Scientists find that tree frogs do more walking than hopping

October 4, 2013
Tiger Leg Monkey Tree Frog Photo Credit by Anthony Herrel
Tiger-leg monkey tree frog can scale narrow branches, an adaptation to a life among leaves. [Image Credit: Anthony Herrel]

Tree frogs know how to walk the line. By extending their limbs one step at a time and wrapping their fingers around narrow twigs, some tree frogs move from place to place without making a single hop. Now, a new study shows that this “walk-don’t-hop” behavior is more than just an adaptation to life among leaves.

It’s a clue to how different tree-dwelling animals, perhaps including primates, have evolved to move in similar ways.

“I think this is really neat and exciting research,” says Duncan Irschick, a morphologist at the University of Massachusetts-Amherst who was not a part of the study. “I was surprised to see how many tools these frogs had in their toolbox.”

Frogs are natural jumpers, but life in a tree doesn’t always lend itself to leaping about. To face the challenge of getting across narrow, inclined and textured branches, tree frogs evolved fine motor control of their fingers. “No matter whether you’re a monkey, a frog or a lizard, if you have to walk on a branch you will do it the same way because that’s simply the best way to do it,” says Anthony Herrel, lead author of the study and evolutionary biologist at the French National Center for Scientific Research (CNRS) in Paris. He and his colleagues studied the tiger leg monkey tree frog (Phyllomedusa azurea), a species the size of a human thumb that is known for its ability to scale very fine branches.  “We chose this species to clearly demonstrate that primates are not the only group needing to adapt their locomotion to the arboreal environment,” says CNRS evolutionary biologist Emmanuelle Pouydebat, a co-author of the study.

Watch this video to see how tree frogs move. [Video Credit: Anthony Herrel]

To study how these frogs move around, the researchers covered thin metal wires with an anti-slip surface and twisted them together so that they could make “branches” with different diameters. Then, they recorded the frogs as they walked along the branches, which was not always as easy as it sounds. “It’s only when we put some fake plants at the end of the track,” says Herrel, “that they decided to really go for it and walk nicely in front of the camera.”

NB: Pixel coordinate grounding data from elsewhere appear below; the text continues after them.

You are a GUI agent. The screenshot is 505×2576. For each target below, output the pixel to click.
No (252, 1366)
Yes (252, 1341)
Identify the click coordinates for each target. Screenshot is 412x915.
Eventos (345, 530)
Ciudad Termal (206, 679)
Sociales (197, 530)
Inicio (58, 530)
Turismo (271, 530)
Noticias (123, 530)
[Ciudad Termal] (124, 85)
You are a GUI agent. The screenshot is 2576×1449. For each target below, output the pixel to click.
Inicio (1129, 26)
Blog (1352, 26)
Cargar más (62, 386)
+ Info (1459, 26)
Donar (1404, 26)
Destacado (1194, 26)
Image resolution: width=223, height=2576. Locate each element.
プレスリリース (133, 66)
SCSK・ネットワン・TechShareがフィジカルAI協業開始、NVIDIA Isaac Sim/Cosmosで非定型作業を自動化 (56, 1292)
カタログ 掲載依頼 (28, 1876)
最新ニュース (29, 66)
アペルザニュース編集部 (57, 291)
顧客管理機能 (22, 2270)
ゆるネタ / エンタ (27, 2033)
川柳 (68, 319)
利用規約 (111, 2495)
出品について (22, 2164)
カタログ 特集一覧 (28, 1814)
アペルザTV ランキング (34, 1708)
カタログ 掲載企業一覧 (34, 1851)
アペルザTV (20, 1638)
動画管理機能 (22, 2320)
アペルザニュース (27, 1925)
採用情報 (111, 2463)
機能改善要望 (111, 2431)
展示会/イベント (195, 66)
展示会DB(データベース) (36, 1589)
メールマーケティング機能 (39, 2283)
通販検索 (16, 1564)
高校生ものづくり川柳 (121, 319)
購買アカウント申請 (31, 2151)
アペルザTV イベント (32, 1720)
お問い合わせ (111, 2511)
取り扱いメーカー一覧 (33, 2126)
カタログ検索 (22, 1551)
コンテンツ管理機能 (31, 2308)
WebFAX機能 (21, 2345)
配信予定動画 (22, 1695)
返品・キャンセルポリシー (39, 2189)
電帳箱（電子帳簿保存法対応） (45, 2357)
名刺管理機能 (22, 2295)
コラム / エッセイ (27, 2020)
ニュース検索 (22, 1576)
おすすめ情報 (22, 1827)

The experiment demonstrated that the frogs preferred to hold wider, tilted “branches” between fingers two and four, placing their third finger along it. When the branch was smaller they chose to only hold it between fingers two and three. Thus, the diameter and incline of branches affect the type of grip that the trees frogs use to hang on while walking, the scientists reported in The Journal of Experimental Biology. “I was amazed to see all the different gripping forms,” says Kathleen Foster, a biomechanist unaffiliated with the study, who studies lizard locomotion at the University of California, Riverside. “It’s very promising. Frog biomechanics  focuses on jumping and landing but these guys aren’t doing that. The more we do studies like this, the more we realize how much we don’t know about the challenges animals face and how they overcome these challenges.”